Subsequent to receiving recommendation(s) from the Planning and Zoning Commission and other reviewing entities as may be determined by resolution of the City Commission, the applicant shall be scheduled for the next available regular public meeting of the City Commission. Prior to the City Commission's review the applicant shall submit to the Department of Community Development the appropriate number of copies of the subdivision master plan. The applicant may tender changes to the application to correct deficiencies identified by the Planning and Zoning Commission prior to forwarding the application to the City Commission. The Planning and Zoning Commission, however, shall review the changes prior to forwarding the same to the Commission.
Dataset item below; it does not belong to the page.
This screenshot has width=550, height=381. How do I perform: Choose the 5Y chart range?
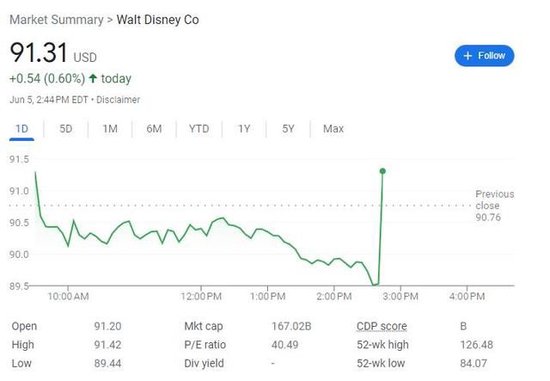point(288,129)
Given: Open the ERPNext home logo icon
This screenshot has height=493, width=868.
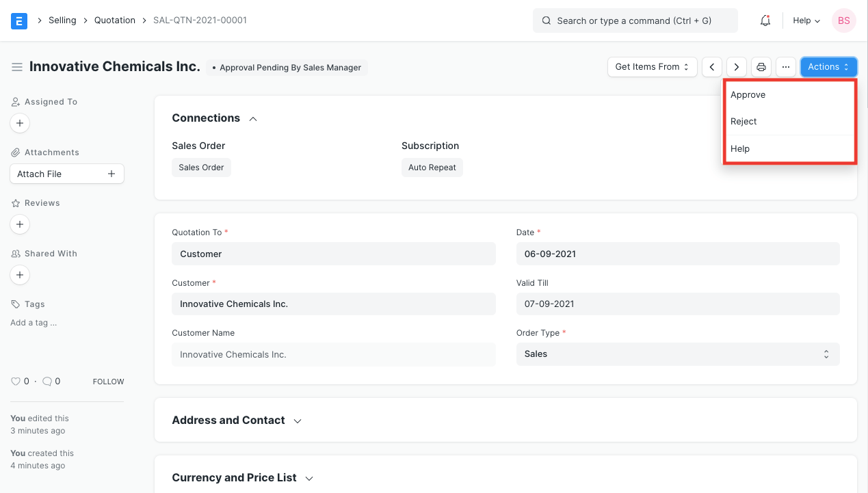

The number of copies to be submitted and the timing of the procedures for review by the City Commission shall be established by resolution of the City Commission. During its review, the City Commission shall consider the written recommendations of the City staff, the Planning and Zoning Commission, any other reviewing agencies, and presentations from the public. The City Commission may approve or disapprove the preliminary plat and required data. When an application is disapproved, the City Commission shall state the reasons for disapproval and indicate what further actions, if any, by the applicant may be undertaken to secure the City Commission's approval.

e.

When a proposed development is a development of regional impact (DRI) as defined by F.S. § 380.06, the additional public hearing requirements for a DRI shall be followed simultaneously. Copies of all plans, reports, maps and other documents required by the regional reviewing agency shall be submitted to the Department of Community Development if the proposed development is a DRI. The number of copies shall be determined by resolution of the City Commission.

f.

No construction shall be permitted until the City Commission has approved the preliminary plat and all other required permits and approvals have been obtained and submitted to the City Commission.

g.

The City Commission may by resolution shorten or extend the review time for development reviews generally, and direct such shortening or extension for any given application, if the City Commission determines that such action is necessary and proper to the orderly and efficient processing of land development applications.

C.

Subdivision final plat and planned unit development plan approval procedures. The following regulations apply to both the subdivision final plat and the planned unit development plan approval procedures. The content requirements for both final plats and planned unit development plans can be found in Table 4-19.6, Required Supplementary Submission Documents.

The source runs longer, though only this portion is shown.